(Pasaje seleccionado)
Decía Bertold Brecht que quien vive en hoteles concibe su vida como una
novela. Y antes, en efecto, la gente rica, bohemia y más o menos excéntrica a
menudo prefería vivir en hoteles que comprarse mansiones. Dalí y Gala, que
pasaban parte del año en París y Nueva York, jamás tuvieron casa allí porque
preferían vivir en hoteles. También Oscar Wilde y Coco Chanel vivían en hoteles
de forma permanente. Pero aunque hoy en día parece que las casas privadas les
han ganado la partida a los hoteles como residencia principal, el turismo hace
que millones de personas se alojen en hoteles cuando viajan.
Es cierto que hay enormes
complejos hoteleros, alojamientos masivos para convenciones y grupos
organizados, que no sólo no parecen tener la menor poesía, sino que para muchos
representan un criminal atentado contra el espíritu novelesco y la poesía. Sin
embargo, incluso esos hoteles impersonales y funcionales son, si uno se detiene
a pensar en ello, espacios muy sugerentes desde un punto de vista literario, como
lo comprobará cualquier persona que vaya a ver Lost in translation, de Sofía Coppola, donde las habitaciones de un
gran hotel, lujoso pero impersonal, son el escenario donde se mueven personajes
solitarios y deprimidos, cuyas vidas están encalladas y que apenas salen de sus
dormitorios.
Confieso que una de las
cosas que más me gusta cuando viajo es no saber dónde voy a dormir la siguiente
noche. Me gusta esa sensación de abandonar una habitación donde he vivido apenas
unas horas, o unos días tal vez, para encaminarme a otra habitación desconocida
donde volveré sin duda a preguntarme qué sueños tuvieron y quiénes eran los que
durmieron en esa cama antes que yo. Quizá los próximos ocupantes de la
habitación que abandono sean dos amantes que, en su pasión febril, dejarán la
cama y el resto de los muebles hechos añicos, para desesperación del dueño, que
a partir de ese momento ya no dejará de mirar con malos ojos a las parejas
enamoradas y tal vez las obligue a pagar un suplemento por peligrosidad social…
No negaré que, como le
sucede a todo hijo de vecino, mis hoteles favoritos son los románticos, lugares
pequeños y casi secretos, con encanto. Tampoco negaré que, como a todo hijo de
vecino, la búsqueda de estos lugares me ha deparado unos cuantos batacazos históricos
y que he pasado alguna noche digna de figurar en una antología del horror.

(Datos mostrados)
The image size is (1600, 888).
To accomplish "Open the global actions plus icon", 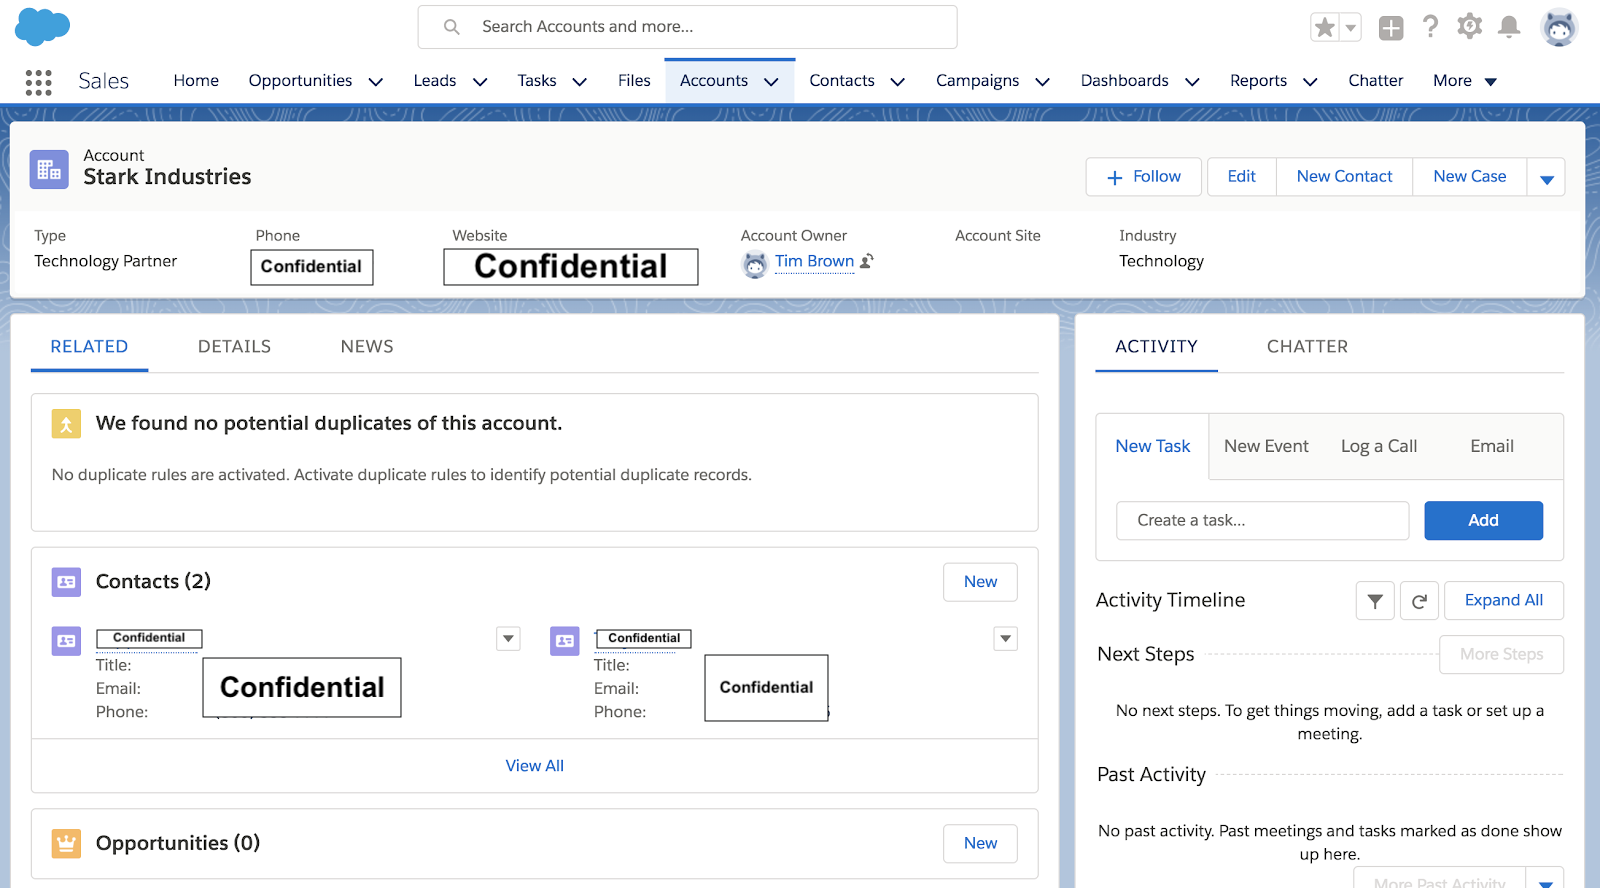I will pos(1390,28).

(Ejercicios)
A - Según el texto sobre los hoteles, ¿en qué ciudades pasaban Dalí y Gala parte del año?
B - Prolonga el texto sobre los hoteles a partir de su última oración.

(Respuestas)
A - En París y Nueva York.

B -
¿Quién no ha reservado alguna vez en su vida una habitación en un hotel que, en
la guía, se vende como un castillito encantador, pero a la hora de la verdad
resulta ser un caserón destartalado, lúgubre y húmedo, con empleados extraños y
taciturnos que parecen salidos de una película de terror, habitaciones inmensas,
inquietantes e iluminadas con una luz mortecina que apenas si permite leer un
libro en la cama e instalaciones totalmente obsoletas? ¿Quién no se ha pasado
toda la noche sin poder pegar ojo por culpa de ruidos que en la oscuridad
parecen los terroríficos gemidos de un monstruo agonizante y que, por la
mañana, uno no tarda en descubrir, entre avergonzado y furioso, que procedían
de la cisterna del retrete o de las tuberías del baño? ¿Quién no ha soñado con
un hotelito romántico para una noche de amor sólo para descubrir, en el momento
más inoportuno, que la cama chirría y gime como un alma en pena, lo que
definitivamente aborta toda posibilidad de romanticismo?
Pero lo peor de todo, la experiencia más terrible y
desastrosa, es cuando, creyendo ir a un hotel, en realidad desembarcas en un
zoológico clandestino y lleno de bestias feroces que, naturalmente, te atacan. Mosquitos
gigantescos que zumban toda la noche como escuadrones de la muerte empeñados en
chuparte la sangre y te obligan a elegir entre dejarte picar o pasarte toda la
noche en vela, con la luz encendida, y dando infructuosos zapatazos contra las
paredes entre insultos y maldiciones, como si estuvieras loca. Familias de
cucarachas procedentes de los desagües que se meten en tus maletas, arañas
enormes cuya presencia en una esquinita de la bañera te arruina el placer de la
ducha, escarabajos… qué sé yo. Lo más espeluznante y gordo con que me he dado
de bruces por los hoteles de este mundo fue una especie de langosta de campo de
unos diez o doce centímetros, marrón, suave al tacto y absolutamente repulsiva,
que, no me pregunten cómo, me aterrizó en la mano mientras cogía mi chaqueta
del armario en la habitación de un hotel de El Cairo. Mis gritos aún deben de
resonar entre las paredes de esa habitación, para desesperación insomne de
turistas sensibles.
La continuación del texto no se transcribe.